#### WHAT IS NEEDED:
Copy out the data from the line containing "Viewport: 433px width, 322px height." to its last line, exactly. No pictures.

#### RECORDS FOR PROCESSING:
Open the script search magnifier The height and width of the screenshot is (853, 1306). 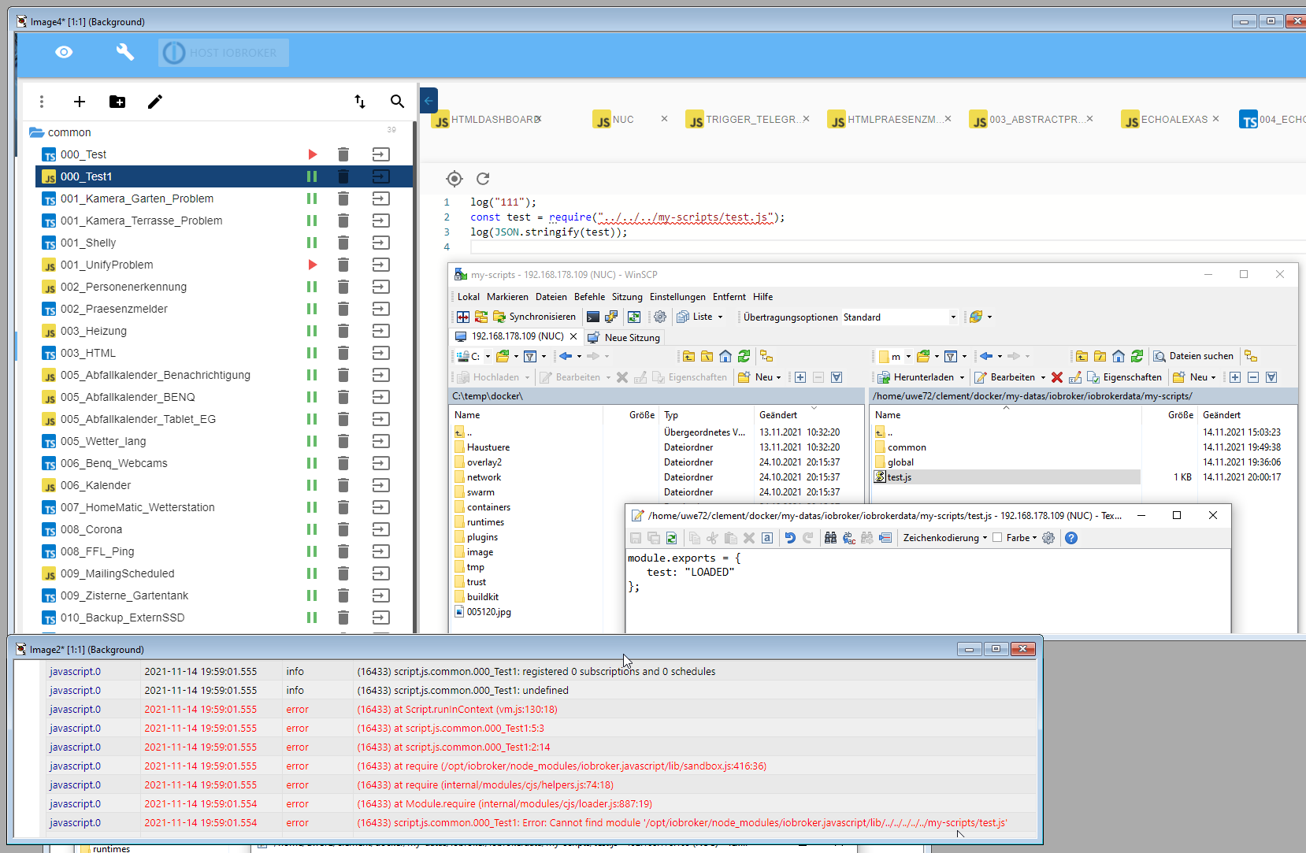(x=397, y=102)
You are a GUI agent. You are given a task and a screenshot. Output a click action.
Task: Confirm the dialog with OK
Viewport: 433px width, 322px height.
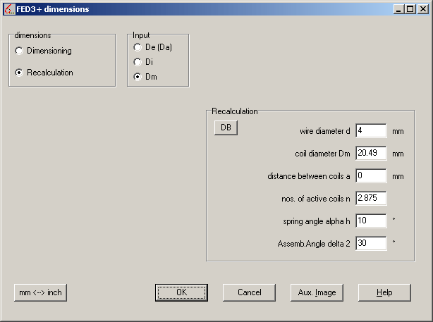(x=181, y=292)
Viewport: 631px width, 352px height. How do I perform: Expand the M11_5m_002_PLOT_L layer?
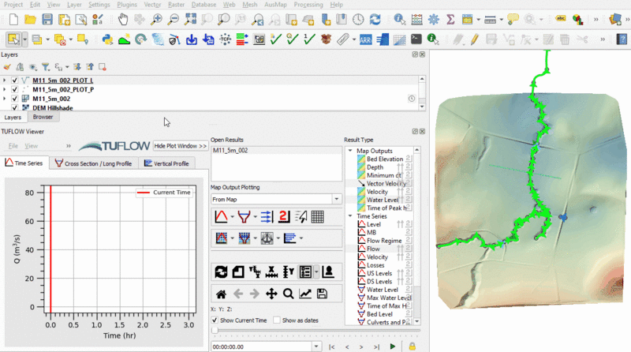[5, 81]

#### SOLUTION TO THIS TASK:
Viewport: 433px width, 322px height.
(x=181, y=292)
Viewport: 631px width, 352px height. How do I perform: Expand the M11_5m_002_PLOT_L layer?
[5, 81]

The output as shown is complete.